Saat bulan ramadhan, biasanya masyarakat sibuk dengan berbagai bentuk ibadah. Tidak jarang pula ada dari mereka melakukan ibadah itikaf pada siang ataupun malam hari. Mushanif dalam kitab fathul qorib menjelaskan tentang hukum itikaf, syarat itikaf dan niat itikaf. Berikut adalah terjemah fathul qorib fasal itikaf.

Terjemah Fathul Qorib Fasal Itikaf

terjemah fathul qorib fasal itikaf

“Itikaf” menurut bahasa artinya adalah menetap pada sesuatu dalam hal yang baik atau yang buruk. Sedang itikaf menurut syara adalah berdiam diri dalam Masjid dengan sifat (cara) tertentu.

Itikaf hukumnya sunnah dalam tiap waktu (ada kesempatan).

Melaksanakan itikaf pada 10 hari terakhir dari bulan ramadhan, itu lebih utama dari pada Itikaf pada hari selian hari tersebut. Alasannya karena mencari (keutamaan) Lailatul Qadar.

Waktu turun Lailatul Qadar

Lailatul qadar menurut Imam as-Syafii adalah teringkas dalam 10 hari akhir dari bulan ramadhan.

Maka setiap malam hari dari 10 hari tersebut kemungkinan Lailatul Qadar. tetapi pada malam hari tanggal adalah lebih dapat diharapkan turunnya fadlilah Lailatul Qadar. Yaitu malam ke-21 atau ke-23 bulan.

Syarat Itikaf

Pertama, Niat Itikaf. Apabila Itikaf nadzar, maka ia harus niat melaksanakan fardhu itikaf.

Kedua, Berdiam diri dalam Masjid. Berdiam diri tidak cukup apabila kurang dari ukuran thuma’ninah. Tetapi harus melebihi dari kadar thuma’ninah.

Seseorang yang melaksanakan itikaf harus memenuhi 2 syarat.

Syarat Orang Yang Itikaf

Syarat (yang harus terpanuhi oleh) orang yang Itikaf adalah Islam, berakal sehat, bersih dari haid dan nifas dan jinabah.

Oleh karena itu, tidak sah itikaf nya orang kafir orang gila, wanita haid, wanita nifas dan orang yang sedang junub (Baca juga: cara mandi junub yang benar). Dan seandainya orang yang beritikaf itu murtad (keluar dari agama Islam) atau dia mabuk maka batal lah itikaf nya.

Baca juga:  Terjemah Fathul Qorib Fasal Shalat Idul Fitri dan Adha

Seseorang yang melaksanakan itikaf nadzar, ia keluar (dari Masjid), kecuali karena ada kepentingan yang manusia. Seperti buang air kecil dan buang air besar dan juga hal-hal yang semakna dengannya, seperti mandi jinabat. Atau bolah juga keluar dari masjid apabila ada udzur, yaitu seperti sedang haid atau nifas.

Maka (dalam keadaan seperti itu), wanita boleh keluar dari Masjid karena kedua hal tersebut. Atau karena udzur seperti sakit yang tidak memungkinkan menetap dalam Masjid dalam keadaan sakit.

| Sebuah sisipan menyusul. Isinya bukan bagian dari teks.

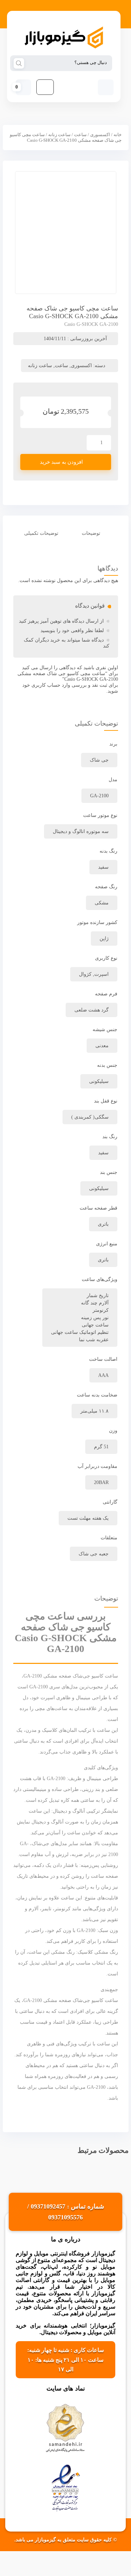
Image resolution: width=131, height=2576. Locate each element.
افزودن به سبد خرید (61, 462)
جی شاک (99, 760)
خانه (118, 134)
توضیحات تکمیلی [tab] (41, 533)
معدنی (102, 1045)
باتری (103, 1259)
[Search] (19, 62)
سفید (103, 1152)
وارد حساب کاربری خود (46, 685)
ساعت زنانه (59, 134)
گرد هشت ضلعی (91, 1010)
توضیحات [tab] (91, 533)
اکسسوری (100, 134)
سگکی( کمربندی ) (90, 1117)
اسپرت (101, 974)
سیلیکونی (99, 1081)
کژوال (85, 974)
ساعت (80, 134)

Seperti apabila orang yang sakit itu memerlukan alas yang terhampar (tikar) dan membutuhkan seorang pelayan dan seorang dokter. Atau (juga) karena khawatir akan mengotori Masjid, seperti (sakit) berak mencret-mencret dan beser.

Dan dengan kata-kata mushannif (yang berbunyi) “Tidak memungkinkan berdiam dan seterusnya”. mengecualikan sakit ringan seperti sakit panas yang ringan, maka tidak boleh keluar dari Masjid. Dan Itikaf menjadi batal sebab bersetubuh dalam keadaan ikhtyar (tidak terpaksa) sadar ia mengetahui akan keharamannya (bersetubuh saat itikaf). Adapun bersentuhan kulit dengan syahwat, hal itu bisa menjadikan Itikafnya batal, jika mengeluarkan air mani.